Un hecho positivo para la economía argentina, pero que tiene su explicación en el momento del año en que se produce y en una ayuda del Banco Central: El Índice de Equilibrio Fiscal del Centro de Estudios de la Nueva Economía (CENE) que mide la Universidad de Belgrano registró en julio una mejora del 19,7% respecto del nivel que había registrado en junio.

Los ingresos totales experimentaron un aumento del 8,3% en la comparación mensual mientras que los gastos cayeron un 9,6%.

En junio ya había mejorado debido al incremento verificado en los ingresos fiscales, al levantarse o flexibilizarse la cuarentena en gran parte del país, con la consiguiente reactivación de la actividad económica”, analicó Víctor Beker, director del CENE.

Y explicó cómo se produjo esa mejora: “La mejora producida en julio es atribuible a la contracción en el gasto previsional que en junio se había visto influido por el pago del medio aguinaldo a los beneficiarios de jubilaciones y pensiones. Adicionalmente, el fisco recibió una transferencia de utilidades por parte del Banco Central por 100.000 millones de pesos, para cubrir parcialmente el déficit de 189.000 millones registrado en el mes”, precisa el economista.

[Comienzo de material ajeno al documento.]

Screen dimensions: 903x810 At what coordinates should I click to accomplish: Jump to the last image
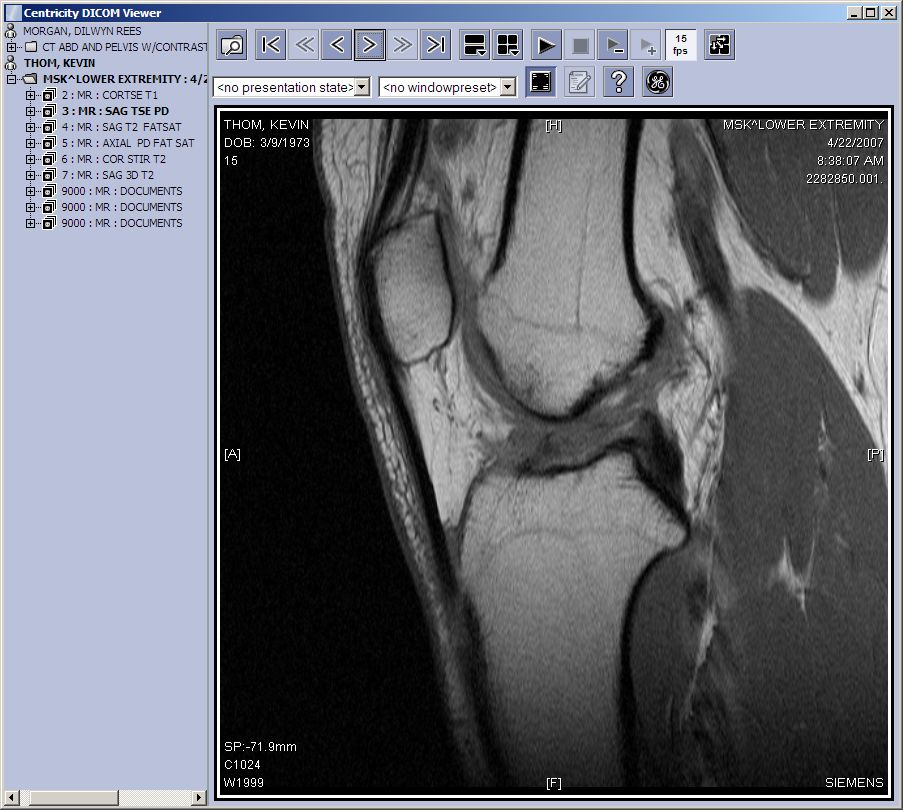pos(435,44)
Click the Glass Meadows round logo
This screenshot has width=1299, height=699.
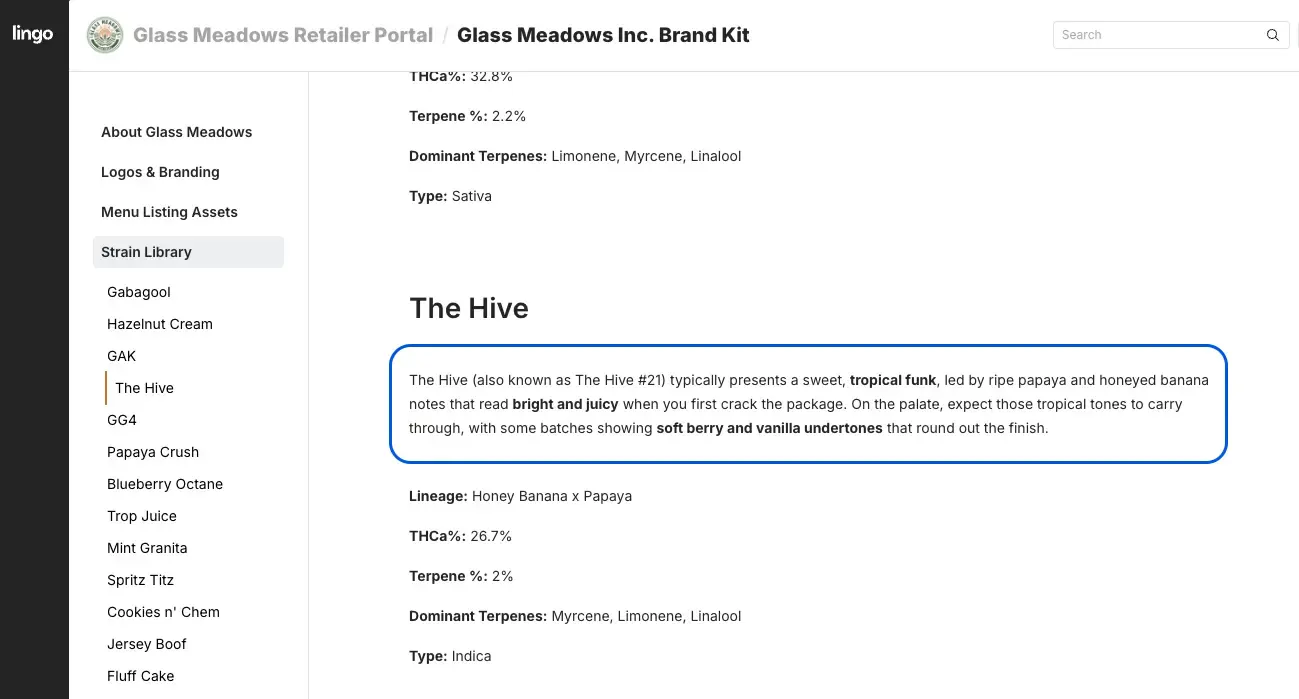[105, 35]
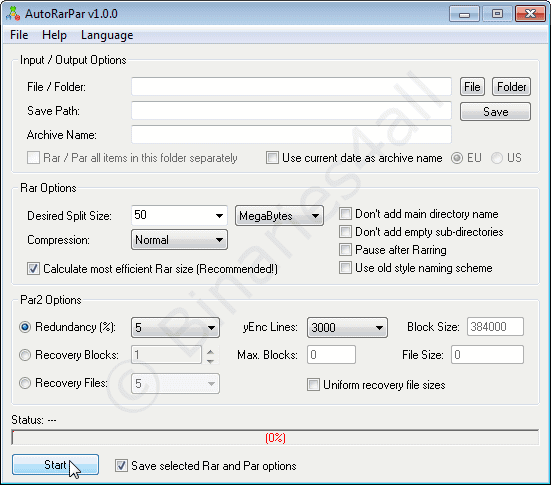Screen dimensions: 551x485
Task: Expand the yEnc Lines dropdown
Action: [x=347, y=328]
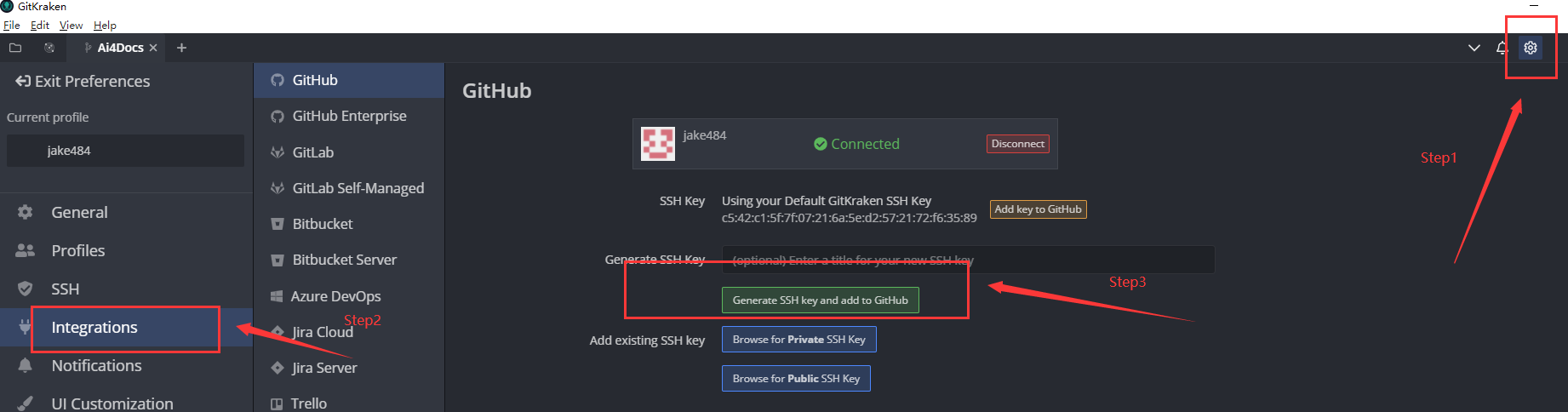Open the SSH preferences section
This screenshot has width=1568, height=412.
pyautogui.click(x=65, y=289)
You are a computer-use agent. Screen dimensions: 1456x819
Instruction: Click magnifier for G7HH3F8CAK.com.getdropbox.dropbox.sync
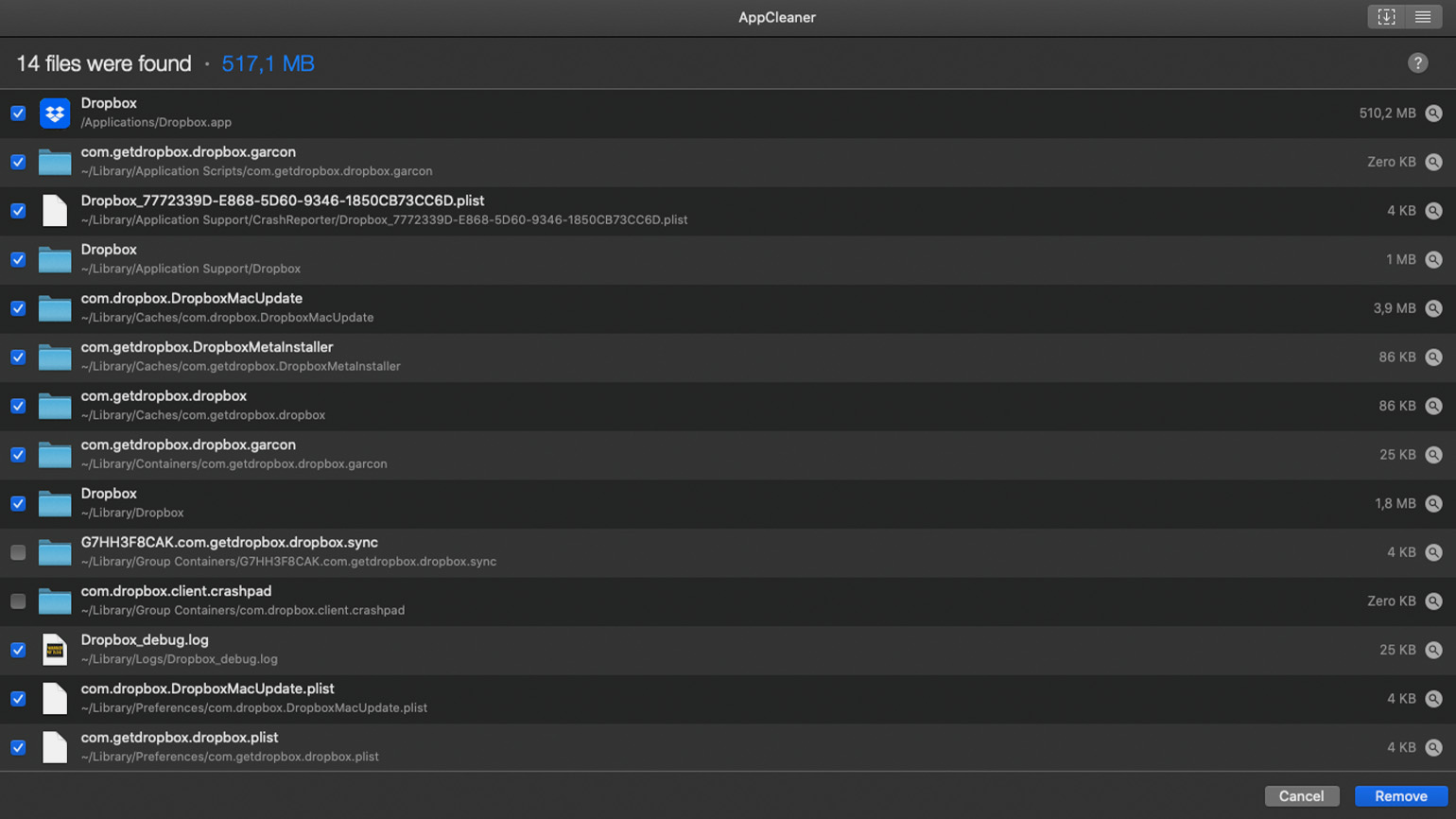coord(1433,552)
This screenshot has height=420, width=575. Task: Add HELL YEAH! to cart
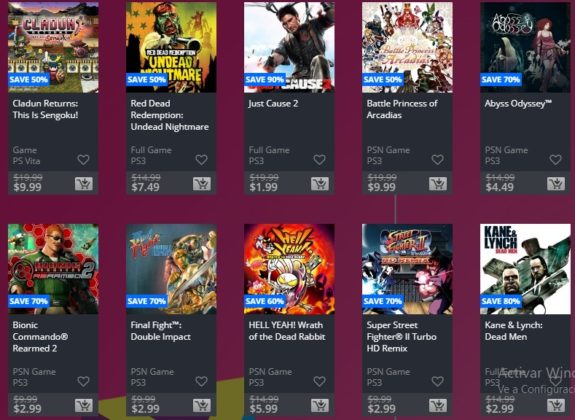point(320,405)
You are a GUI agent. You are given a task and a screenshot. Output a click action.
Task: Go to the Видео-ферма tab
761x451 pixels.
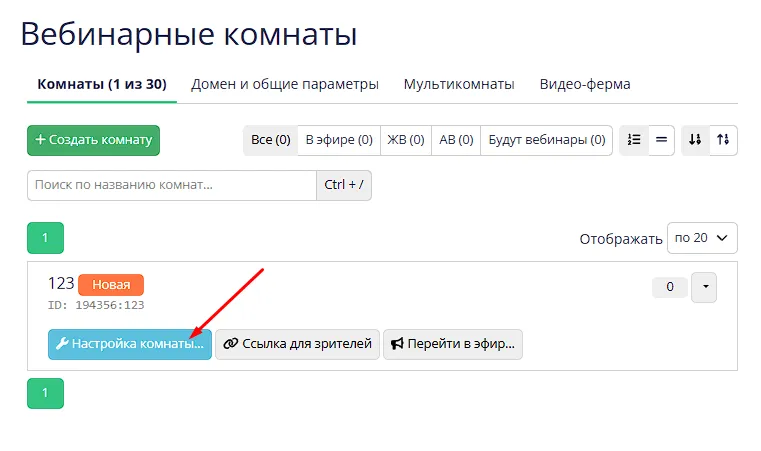[585, 84]

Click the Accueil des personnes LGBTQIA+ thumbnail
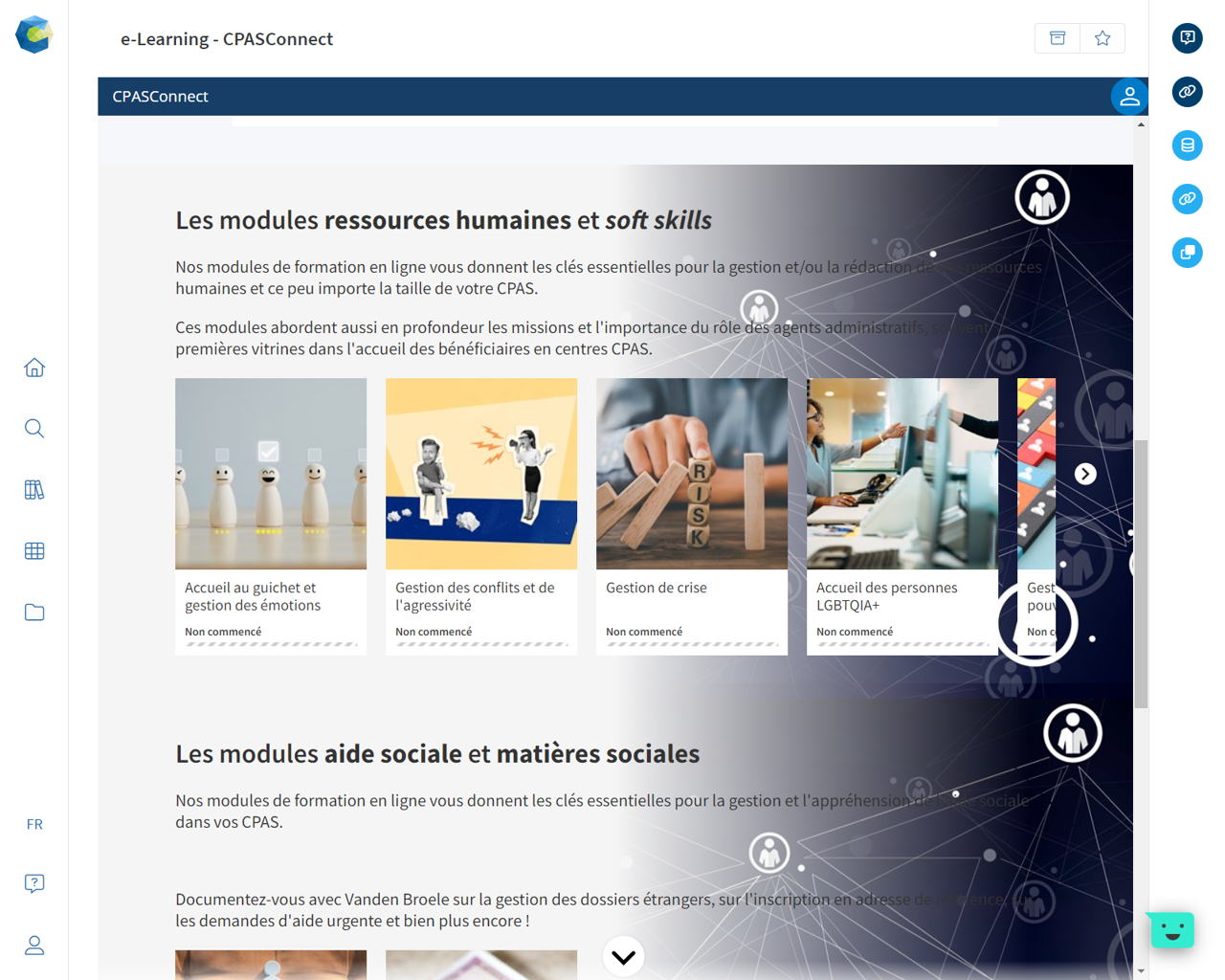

Si bien los gastos en concepto de remuneraciones crecieron en razón del pago del sueldo anual complementario, la caída en el gasto de seguridad social fue mucho más significativa posibilitando la referida mejora en el equilibrio fiscal”, completa.

El Índice de Equilibrio Fiscal se calcula como el cociente entre los gastos y los ingresos totales. El valor 100 indica una situación equilibrada; por encima de dicho valor denota superávit, y por debajo, déficit.

El déficit fiscal en julio alcanzó los $ 43.417 millones, según Oficina de Presupuesto del Congreso (OPC).

Los ingresos corrientes en el mes alcanzaron los $ 469.092 millones y fueron un 34,7% superiores a los de julio de 2019 en términos nominales, por lo que contra una inflación de más de 42% en el período la pérdida real es de 5,6%.

  Los ingresos tributarios subieron un 16,9% a $ 207.913 millones, un desplome real de 18,1%, mientras que los aportes y contribuciones a la seguridad social mostraron una performance similar al totalizar $ 760.444 millones, una caída real de 15,5%.

La otra gran fuente de ingresos del período fueron las rentas de la propiedad, que incluye las generadas por activos en propiedad del Fondo de Garantía de Sustentabilidad y las utilidades transferidas por el Banco Central (BCRA), al totalizar $ 119.339 millones. No obstante, de este aspecto casi todo proviene de la asistencia de la autoridad monetaria, que giró $ 100.000 millones en el mes.